◆ **What you need to do**: Return exactly the lines from the one containing "Select the Diffuser Shield I canister icon" through the last line of the records below, both included, and leave out any pictures.

++++ Data in this exercise ++++

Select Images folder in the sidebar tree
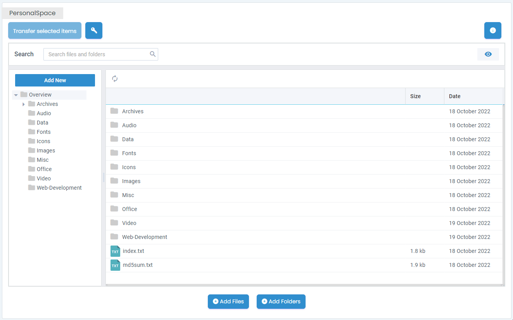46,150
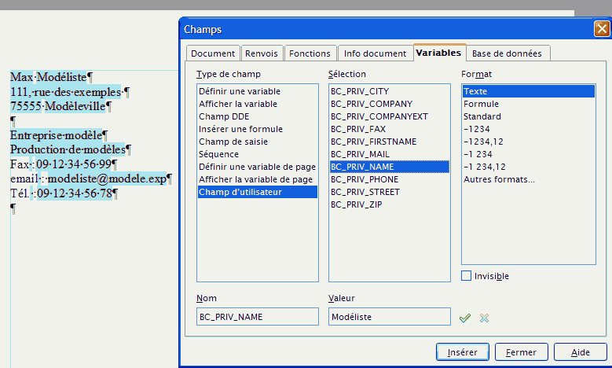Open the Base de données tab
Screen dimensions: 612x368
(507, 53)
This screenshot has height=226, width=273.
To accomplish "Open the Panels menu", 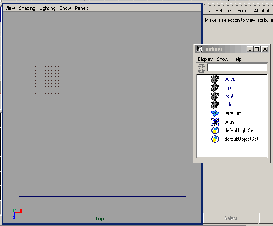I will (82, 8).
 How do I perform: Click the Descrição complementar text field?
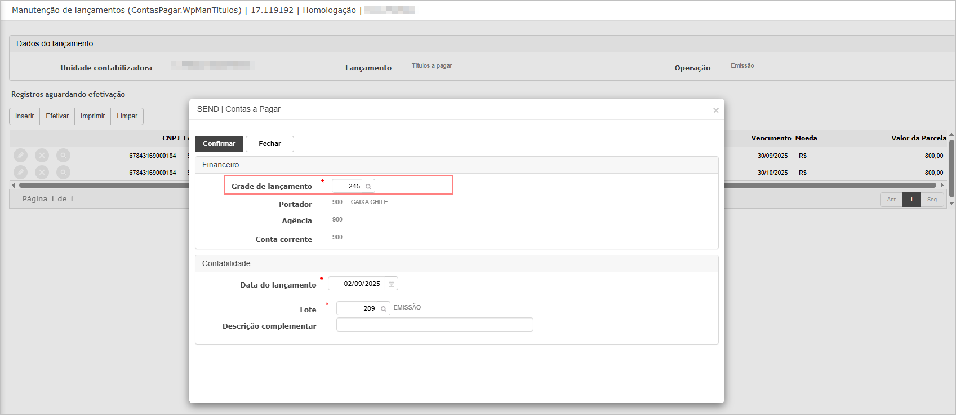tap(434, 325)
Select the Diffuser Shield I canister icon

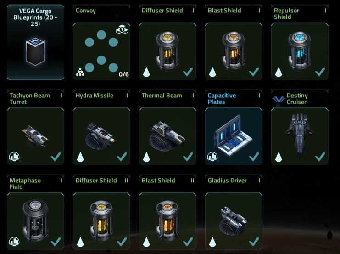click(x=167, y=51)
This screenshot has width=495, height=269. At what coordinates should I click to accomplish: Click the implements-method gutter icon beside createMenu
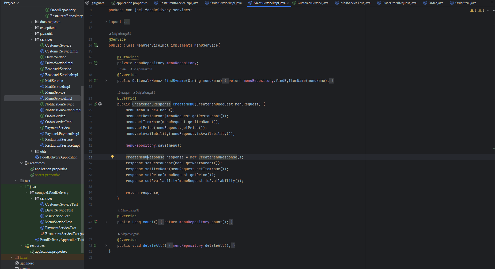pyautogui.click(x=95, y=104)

++++

◆ **Answer**:
Select the Diffuser Shield I canister icon

click(x=167, y=51)
This screenshot has width=495, height=269. At what coordinates should I click to accomplish: Click the implements-method gutter icon beside createMenu
pyautogui.click(x=95, y=104)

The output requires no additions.